Makasih untuk yang sudah baca, vote dan koment.
Semoga menurut readers tulisan ini masih layak untuk dilanjut..atau sebenarnya kurang menarik ya?
Lian POV
Sudah 4 bulan Vika di Malaysia. Dia telepon kemarin sore, nampak ceria sekali saat kuangkat teleponku. Dia sudah mendengar dari mama kalau akhir-akhir ini aku dan Haikal sudah jarang berkonflik. Kata Vika, mama benar-benar bahagia ketika akhirnya melihat anak-anaknya bisa akur. Aku hanya ikut tertawa mendengar celoteh bahagianya.
Usaha mama terus membaik dan aku juga sudah bisa kembali menangani proyek-proyek mama. Benar perkiraanku, mama juga sepakat kalau Seza mulai bisa dilatih untuk menangani proyek secara mandiri. Saat ini Seza sedang mengerjakan proyek bersama kantornya Haikal. Rupanya Haikal benar-benar serius bahwa jika kantor mama bisa bertahan dengan kondite baiknya, dia juga siap mempromokannya pada rekanan-rekanan kantornya. Tercipta sinergi yang luar biasa ketika akhirnya kulihat Seza sudah mulai berkoordinasi dengan rekan-rekan kantornya Haikal. Aku mengenal beberapa rekan akrab Haikal, antara lain adalah Dion dan Nadia.
Mereka nampak akrab dan sangat dekat ketika sedang berkumpul begitu. Sangat akrab melebihi saudara. Mereka memang sudah berteman sejak jaman kuliah dulu dan itu sempat membuatku bertanya-tanya sedekat apa hati mereka.
Nadia ini sejenis orang cantik yang sepertinya tidak pernah menyadari dirinya cantik. Wajahnya hampir selalu tampil dengan make up minimalis, meskipun sebenarnya sosoknya bisa seanggun model kalau dia mau. Sebagai PNS, dia juga selalu tampil dengan bersahaja padahal aku tahu dia berasal dari keluarga yang di atas rata-rata. Pribadinya supel dan mudah akrab.
“Hai..hai..apa kabar cantik?”serunya ketika aku masih duduk di depan meja resepsionis setelah keluar makan di nasi padang seberang kantor. Dia bergerak santai dalam balutan baju dinasnya yang berwarna khaki. Aku tersenyum menyahuti sapaanya. Dia bermaksud menemui Seza.

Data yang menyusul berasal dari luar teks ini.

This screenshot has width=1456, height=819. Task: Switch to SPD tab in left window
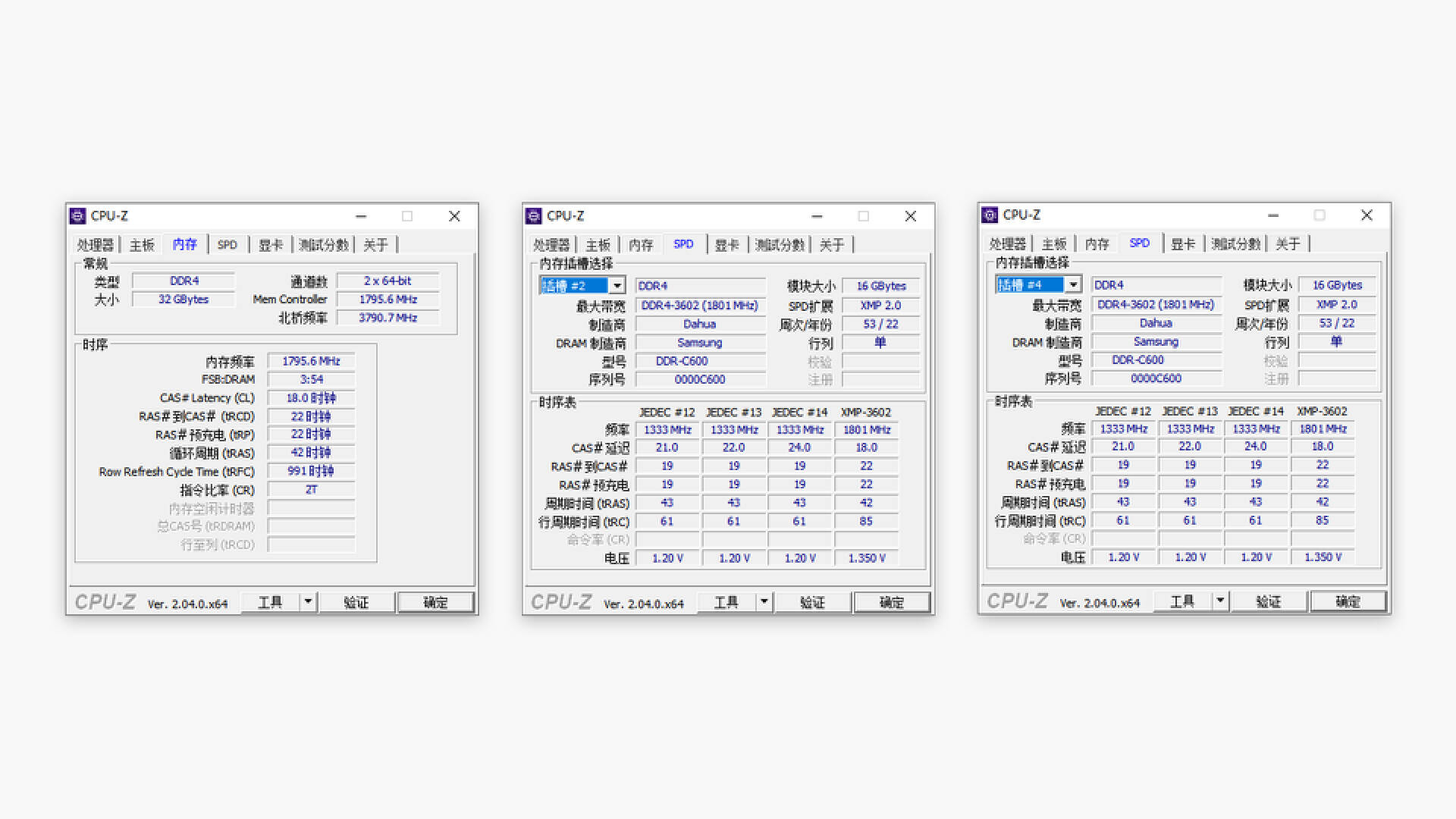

Baru saja kami beriringan menuju ruangan Seza kulihat pintu ruang kerja mama terbuka dan sebentar kemudian muncullah mama dari balik pintu.
“Eh..Nadia, apa kabar?”sapa mama.
“Baik tante, tante sehat?”jawabnya sambil menyambut uluran tangan mama dan membawanya ke depan hidungnya. Benar-benar calon menantu idaman. Eh? Kenapa tiba-tiba aku terpikir demikian ya? Tiba-tiba kesadaran mengenai kemungkinan itu membuatku pelan-pelan menyingkir dari mereka. Barangkali ini moment yang baik bagi mereka untuk menyadari bahwa keduanya akan cocok dalam kombinasi khusus ini. Kombinasi masuk akal dan cocok untuk mereka dan mustahil bisa terjadi padaku.
“Maaf kak Nad, Lian tinggal dulu..”pamitku sambil beranjak. Dia mengangguk dan mengacungkan kedua jempol tangannya kearahku. Aku rasa dia juga bakal jadi kakak ipar yang baik buat aku, Vika dan Asya.
Hampir 20 menit kemudian saat aku sudah kembali berkutat dengan pekerjaanku, sayup-sayup aku mendengar salam dari dua orang laki-laki. Aku yakin mereka Dion dan Haikal. Itulah mereka, trio setia, mungkin akan selalu bersama-sama selamanya kecuali salah satu dari mereka berhasil memenangkan hati Nadia. Ha? Lagi-lagi pikiranku mengarahkan pada hubungan yang lebih jauh antara Haikal dan Nadia. Ada apa ini?
“Seza..udah siap belum?”
Itu suara Haikal. Saat ini dia pasti sedang membuka semua pintu termasuk pintu mama. Kebiasaan.
“Hoi...ayo buruan. Dah ditunggu Seza tuh…Gimana ma? Dia masuk kriteria nggak nih jadi mantunya mama? Aku tahun ini masuk dua lima lho ma.”
Itu juga suara Haikal. Meski sayup-sayup aku bisa mendengarnya. Hanya saja aku tidak mendengar jawaban mama atau tanggapan mbak Nadia. Rupanya apa yang sempat kupikir tadi memang benar, mereka memang sedang dalam tahap pendekatan. Haikal dan Nadia akan jadi pasangan yang cocok lagipula keluarga juga sudah saling mengenal dengan baik.